In the news report on the Curiosity rover's Mars landing, how long after touching down did the 1971 Soviet mission end?

===== DOCUMENT TEXT =====

Yet with so much riding on the $2.5 billion mission, he said at a news conference, “we’re often reminding each other to keep breathing.”

The spaceship is on course to enter the Martian atmosphere at 1:24 a.m. Eastern time on Monday.

Because the rover is so much larger, more complicated and more ambitious than earlier models, it has to land in a new and far more hazardous way. The landing, which could never be tested in full on Earth, includes a hovering rocket stage, a kind of sky crane, to lower it to the ground. NASA’s chief scientist John Grunsfeld has said that because of that heightened landing difficulty, in addition to the unprecedented sophistication of the instruments on board, Curiosity is “the most important NASA mission of the decade.”

Anxious engineers and scientists will be waiting for a touchdown “beep” — which comes as computer code — that will report a safe landing. It could come as early as 1:31 a.m.

Several hours of silence from Curiosity are quite possible, officials said, since the rover’s signals can be received only if the Mars orbiters that will relay its messages are in precisely the correct location.

But if nothing is heard from the orbiters or through the Deep Space Network after about 18 hours, said MSL deputy project manager Richard Cook, then it’s time to start worrying about the fate of the mission.

The Curiosity landing is shaping up to be an international spectacle. Formal “landing” parties have been scheduled from South Australia to Rome, from Israel to Crete; and in the United States from Atlanta to Seattle, Milwaukee to Honolulu.

NASA also has helped organize a landing gathering in New York’s Times Square, which will feature a large screen that will beam the streaming news from atop a building and high above the crowd.

Reaching, orbiting and landing on Mars is notoriously hard. In addition to the European Space Agency, nations including the United States, the former Soviet Union, Russia, China and Japan have sent missions to Mars since the late 1960s, but only about one-third of them have succeeded.

The United States is the only nation to land a vehicle on Mars and complete its mission, having done it six out of seven tries.

The Soviet Union was the first to touch down on the Martian surface, but that 1971 mission ended 14 seconds later when all communication ceased.

NASA’s confidence in the mission is reflected in the aggressive way it’s trying to bring it to the public, from landing-based X-box games to those many parties.

===== GIVEN DATA =====

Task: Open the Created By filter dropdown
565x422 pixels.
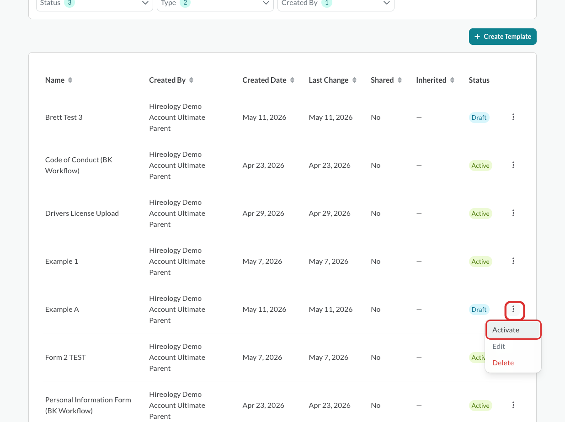Action: [x=336, y=3]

=====

# TASK ANSWER
It ended 14 seconds after touching down, when all communication ceased.